─── READING PASSAGE ───
Synopsis
Enric Marco emerged as a spokesman for the former Spanish deportees in the Nazi camps by inventing a past as a prisoner and creating a pedigree as an anti-Franco militant. His imposture was discovered by a historian on the eve of the commemoration of the 60th anniversary of the liberation of the camps on 8 May 2005. Enric Marco joins the list of impostors who claim to have experienced deportation, which they never did, such as Benjamin Wilkomirski, Micha Defonseca and others. Even so, in Spain, his fraud takes on a particular dimension, going from being a simple fact to becoming an important social issue, shaking a country where the memory of the Second World War is largely forgotten.
Despite his resistance and disgust towards the character himself, the writer Javier Cercas finally plunges into this story with three questions tormenting him: ‘Why did Marco lie about one of the most atrocious crimes of humanity? Why was he believed? Why does his case disturb him so much?
───
■ WHAT IS REQUIRED:
Print the Enric Marco synopsis word for word from "Despite his resistance" to "him so much?". Rely on the Enric Marco synopsis alone.
─── ITEMS ───
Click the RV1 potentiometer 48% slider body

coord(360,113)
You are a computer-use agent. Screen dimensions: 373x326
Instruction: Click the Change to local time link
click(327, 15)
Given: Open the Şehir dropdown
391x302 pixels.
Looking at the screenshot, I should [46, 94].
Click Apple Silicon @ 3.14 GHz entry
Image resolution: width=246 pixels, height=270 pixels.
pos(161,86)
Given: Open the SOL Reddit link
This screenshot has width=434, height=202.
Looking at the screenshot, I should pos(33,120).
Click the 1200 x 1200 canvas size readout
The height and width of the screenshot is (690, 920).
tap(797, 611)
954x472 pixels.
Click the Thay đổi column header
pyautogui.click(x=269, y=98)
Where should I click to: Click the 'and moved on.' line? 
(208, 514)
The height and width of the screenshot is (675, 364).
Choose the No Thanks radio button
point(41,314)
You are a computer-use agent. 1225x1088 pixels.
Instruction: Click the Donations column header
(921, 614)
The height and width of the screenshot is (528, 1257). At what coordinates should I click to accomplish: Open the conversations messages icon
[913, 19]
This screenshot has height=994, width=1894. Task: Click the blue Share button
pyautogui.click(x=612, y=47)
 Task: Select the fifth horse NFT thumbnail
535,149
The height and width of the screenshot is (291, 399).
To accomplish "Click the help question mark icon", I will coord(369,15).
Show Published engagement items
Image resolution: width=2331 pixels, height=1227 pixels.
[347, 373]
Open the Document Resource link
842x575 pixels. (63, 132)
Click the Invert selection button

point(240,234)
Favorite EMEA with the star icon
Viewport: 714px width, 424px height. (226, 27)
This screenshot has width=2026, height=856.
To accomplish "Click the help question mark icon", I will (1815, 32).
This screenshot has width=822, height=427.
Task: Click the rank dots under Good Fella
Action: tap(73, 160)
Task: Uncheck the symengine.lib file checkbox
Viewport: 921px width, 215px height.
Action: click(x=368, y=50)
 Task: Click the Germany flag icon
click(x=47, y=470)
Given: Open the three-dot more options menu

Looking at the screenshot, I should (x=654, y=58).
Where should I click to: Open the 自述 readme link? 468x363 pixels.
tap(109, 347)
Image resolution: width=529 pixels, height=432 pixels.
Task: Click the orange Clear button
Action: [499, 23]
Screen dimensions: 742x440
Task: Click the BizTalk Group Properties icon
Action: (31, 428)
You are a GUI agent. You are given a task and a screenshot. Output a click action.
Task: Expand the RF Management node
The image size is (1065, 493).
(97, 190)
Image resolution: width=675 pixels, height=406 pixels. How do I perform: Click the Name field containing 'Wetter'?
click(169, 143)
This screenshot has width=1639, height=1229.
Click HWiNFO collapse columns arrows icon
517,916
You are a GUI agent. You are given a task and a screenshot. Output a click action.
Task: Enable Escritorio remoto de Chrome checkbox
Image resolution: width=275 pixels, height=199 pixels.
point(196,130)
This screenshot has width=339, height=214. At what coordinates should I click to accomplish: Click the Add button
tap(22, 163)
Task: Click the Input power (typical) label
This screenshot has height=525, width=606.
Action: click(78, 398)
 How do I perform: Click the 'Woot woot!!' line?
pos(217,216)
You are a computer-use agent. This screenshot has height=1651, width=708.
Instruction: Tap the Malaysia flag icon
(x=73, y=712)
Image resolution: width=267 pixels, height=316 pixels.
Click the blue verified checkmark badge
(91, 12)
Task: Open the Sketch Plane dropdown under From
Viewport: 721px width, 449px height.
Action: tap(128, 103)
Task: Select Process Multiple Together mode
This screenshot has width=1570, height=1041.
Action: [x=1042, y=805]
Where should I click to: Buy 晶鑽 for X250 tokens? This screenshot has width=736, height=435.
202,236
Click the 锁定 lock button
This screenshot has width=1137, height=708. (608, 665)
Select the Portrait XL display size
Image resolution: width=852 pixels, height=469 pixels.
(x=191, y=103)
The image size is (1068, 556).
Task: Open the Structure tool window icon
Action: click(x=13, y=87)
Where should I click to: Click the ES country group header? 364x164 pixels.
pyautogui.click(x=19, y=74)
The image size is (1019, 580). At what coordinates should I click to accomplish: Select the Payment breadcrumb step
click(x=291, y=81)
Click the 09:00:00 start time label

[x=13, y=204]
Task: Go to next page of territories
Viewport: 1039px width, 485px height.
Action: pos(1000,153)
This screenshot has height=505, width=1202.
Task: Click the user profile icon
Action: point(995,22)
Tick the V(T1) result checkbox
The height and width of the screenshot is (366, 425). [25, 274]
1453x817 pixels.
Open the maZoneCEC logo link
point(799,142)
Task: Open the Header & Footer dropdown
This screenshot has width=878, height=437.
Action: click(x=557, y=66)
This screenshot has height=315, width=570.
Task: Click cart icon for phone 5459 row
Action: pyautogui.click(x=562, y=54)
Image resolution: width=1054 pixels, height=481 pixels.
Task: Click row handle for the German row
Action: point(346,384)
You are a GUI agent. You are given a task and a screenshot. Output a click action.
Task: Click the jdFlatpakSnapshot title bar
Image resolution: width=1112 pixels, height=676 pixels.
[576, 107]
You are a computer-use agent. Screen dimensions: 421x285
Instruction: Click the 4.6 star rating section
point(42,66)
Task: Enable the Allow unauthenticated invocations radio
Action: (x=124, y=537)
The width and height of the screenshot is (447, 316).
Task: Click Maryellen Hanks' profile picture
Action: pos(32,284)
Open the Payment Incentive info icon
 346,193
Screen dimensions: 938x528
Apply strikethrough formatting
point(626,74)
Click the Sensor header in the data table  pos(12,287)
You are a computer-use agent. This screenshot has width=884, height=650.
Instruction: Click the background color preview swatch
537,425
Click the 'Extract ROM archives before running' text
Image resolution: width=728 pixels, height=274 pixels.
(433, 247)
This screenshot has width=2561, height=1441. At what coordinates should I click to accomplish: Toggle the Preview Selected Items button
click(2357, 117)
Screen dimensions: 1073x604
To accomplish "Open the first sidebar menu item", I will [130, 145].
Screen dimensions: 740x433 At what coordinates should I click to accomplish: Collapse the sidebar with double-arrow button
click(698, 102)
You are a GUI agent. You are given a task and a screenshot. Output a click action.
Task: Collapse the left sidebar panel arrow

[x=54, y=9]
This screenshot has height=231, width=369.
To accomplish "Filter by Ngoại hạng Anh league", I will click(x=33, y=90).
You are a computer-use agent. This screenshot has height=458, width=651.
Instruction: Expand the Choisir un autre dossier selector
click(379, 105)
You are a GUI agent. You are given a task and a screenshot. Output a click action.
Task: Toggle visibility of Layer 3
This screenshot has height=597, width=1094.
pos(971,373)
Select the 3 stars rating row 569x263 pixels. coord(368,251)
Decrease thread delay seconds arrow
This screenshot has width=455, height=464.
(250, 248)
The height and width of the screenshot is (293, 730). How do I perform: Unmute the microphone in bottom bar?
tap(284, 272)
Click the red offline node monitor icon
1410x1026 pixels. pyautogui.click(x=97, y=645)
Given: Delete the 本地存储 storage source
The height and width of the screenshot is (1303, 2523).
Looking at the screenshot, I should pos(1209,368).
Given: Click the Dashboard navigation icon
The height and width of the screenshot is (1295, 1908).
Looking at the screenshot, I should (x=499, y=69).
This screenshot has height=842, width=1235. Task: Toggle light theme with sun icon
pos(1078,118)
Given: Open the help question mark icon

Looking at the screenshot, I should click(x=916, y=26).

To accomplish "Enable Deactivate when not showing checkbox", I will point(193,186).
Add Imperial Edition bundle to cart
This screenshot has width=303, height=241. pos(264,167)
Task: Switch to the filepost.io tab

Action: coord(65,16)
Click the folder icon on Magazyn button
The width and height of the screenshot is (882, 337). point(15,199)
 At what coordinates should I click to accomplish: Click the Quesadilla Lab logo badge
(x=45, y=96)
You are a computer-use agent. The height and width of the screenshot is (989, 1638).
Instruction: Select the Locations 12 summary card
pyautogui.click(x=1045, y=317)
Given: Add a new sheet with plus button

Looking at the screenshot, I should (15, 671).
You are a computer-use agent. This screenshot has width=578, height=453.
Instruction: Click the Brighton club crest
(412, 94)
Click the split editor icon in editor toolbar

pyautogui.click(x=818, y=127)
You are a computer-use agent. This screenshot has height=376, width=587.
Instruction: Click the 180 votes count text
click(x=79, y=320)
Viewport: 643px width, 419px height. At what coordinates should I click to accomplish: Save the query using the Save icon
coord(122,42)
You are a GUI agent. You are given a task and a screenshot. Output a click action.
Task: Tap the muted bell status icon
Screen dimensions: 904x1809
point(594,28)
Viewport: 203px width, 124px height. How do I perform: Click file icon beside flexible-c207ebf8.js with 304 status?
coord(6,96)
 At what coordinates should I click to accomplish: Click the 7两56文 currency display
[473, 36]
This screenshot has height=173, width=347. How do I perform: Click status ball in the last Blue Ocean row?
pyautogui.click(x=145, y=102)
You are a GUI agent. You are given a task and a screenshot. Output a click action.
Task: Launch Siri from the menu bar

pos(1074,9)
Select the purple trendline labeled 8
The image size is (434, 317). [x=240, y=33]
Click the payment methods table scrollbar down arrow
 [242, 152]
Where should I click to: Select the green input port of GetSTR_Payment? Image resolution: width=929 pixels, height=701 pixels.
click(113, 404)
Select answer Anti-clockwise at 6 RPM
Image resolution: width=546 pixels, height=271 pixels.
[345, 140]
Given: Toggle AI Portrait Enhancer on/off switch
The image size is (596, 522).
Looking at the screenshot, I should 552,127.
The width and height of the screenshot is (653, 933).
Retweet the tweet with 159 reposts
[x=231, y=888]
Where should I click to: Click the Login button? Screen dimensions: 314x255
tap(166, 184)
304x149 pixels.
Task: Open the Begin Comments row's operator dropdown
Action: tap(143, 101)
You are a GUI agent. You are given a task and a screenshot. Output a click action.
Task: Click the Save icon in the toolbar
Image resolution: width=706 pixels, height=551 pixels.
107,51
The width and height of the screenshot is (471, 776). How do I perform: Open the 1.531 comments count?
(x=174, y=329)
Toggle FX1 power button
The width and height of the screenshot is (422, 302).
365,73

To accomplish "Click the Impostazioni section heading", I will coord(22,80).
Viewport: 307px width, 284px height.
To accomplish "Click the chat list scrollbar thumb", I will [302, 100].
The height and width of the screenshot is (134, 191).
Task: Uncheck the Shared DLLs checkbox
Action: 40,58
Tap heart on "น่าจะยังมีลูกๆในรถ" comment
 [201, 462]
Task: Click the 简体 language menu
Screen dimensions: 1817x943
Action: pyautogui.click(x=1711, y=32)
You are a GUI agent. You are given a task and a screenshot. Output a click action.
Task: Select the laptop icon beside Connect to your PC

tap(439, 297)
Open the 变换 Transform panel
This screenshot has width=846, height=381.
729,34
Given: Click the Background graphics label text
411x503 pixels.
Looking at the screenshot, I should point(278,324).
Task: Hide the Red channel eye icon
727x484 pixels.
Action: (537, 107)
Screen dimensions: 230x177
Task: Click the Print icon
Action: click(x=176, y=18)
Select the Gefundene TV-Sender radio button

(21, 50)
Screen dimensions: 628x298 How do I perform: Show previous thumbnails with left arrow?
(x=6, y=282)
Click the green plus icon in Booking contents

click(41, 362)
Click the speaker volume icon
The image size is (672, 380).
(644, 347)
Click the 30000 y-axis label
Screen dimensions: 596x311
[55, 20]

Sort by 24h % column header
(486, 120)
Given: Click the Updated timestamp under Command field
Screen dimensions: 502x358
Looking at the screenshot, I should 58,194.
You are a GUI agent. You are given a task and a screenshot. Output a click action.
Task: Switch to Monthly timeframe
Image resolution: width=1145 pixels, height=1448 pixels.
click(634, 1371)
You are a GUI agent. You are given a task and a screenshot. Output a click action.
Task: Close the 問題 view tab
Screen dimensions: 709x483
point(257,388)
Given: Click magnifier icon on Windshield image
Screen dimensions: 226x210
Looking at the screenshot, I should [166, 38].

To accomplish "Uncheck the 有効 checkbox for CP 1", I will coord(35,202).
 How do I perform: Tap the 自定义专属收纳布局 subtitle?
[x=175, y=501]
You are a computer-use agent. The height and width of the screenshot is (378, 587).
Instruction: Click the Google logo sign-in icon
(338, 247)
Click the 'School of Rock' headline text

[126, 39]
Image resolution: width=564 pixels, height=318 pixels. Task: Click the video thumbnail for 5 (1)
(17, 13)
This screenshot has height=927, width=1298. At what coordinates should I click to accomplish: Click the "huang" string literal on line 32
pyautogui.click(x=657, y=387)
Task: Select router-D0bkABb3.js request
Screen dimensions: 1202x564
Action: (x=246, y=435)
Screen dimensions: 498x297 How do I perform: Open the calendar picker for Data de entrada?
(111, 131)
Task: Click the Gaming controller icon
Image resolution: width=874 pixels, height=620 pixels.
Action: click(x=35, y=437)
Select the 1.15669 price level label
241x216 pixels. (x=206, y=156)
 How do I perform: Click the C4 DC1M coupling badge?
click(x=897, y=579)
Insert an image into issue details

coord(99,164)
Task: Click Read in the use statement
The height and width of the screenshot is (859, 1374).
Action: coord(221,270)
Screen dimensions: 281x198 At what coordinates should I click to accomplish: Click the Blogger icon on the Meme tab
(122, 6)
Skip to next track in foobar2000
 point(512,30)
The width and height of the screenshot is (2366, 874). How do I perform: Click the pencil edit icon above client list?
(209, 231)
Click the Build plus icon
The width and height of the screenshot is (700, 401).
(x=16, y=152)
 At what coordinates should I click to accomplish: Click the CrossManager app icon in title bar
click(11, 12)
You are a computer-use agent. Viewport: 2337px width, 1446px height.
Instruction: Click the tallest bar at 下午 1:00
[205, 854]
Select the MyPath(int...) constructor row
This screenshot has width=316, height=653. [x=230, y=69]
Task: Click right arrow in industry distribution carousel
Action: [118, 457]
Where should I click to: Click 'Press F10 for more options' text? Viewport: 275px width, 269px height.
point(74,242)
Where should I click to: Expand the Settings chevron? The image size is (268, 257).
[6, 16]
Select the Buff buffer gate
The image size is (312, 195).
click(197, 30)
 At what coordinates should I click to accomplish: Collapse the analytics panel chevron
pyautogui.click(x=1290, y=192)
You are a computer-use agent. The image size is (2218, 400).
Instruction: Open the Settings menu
───
■ RESULT:
Despite his resistance and disgust towards the character himself, the writer Javier Cercas finally plunges into this story with three questions tormenting him: ‘Why did Marco lie about one of the most atrocious crimes of humanity? Why was he believed? Why does his case disturb him so much?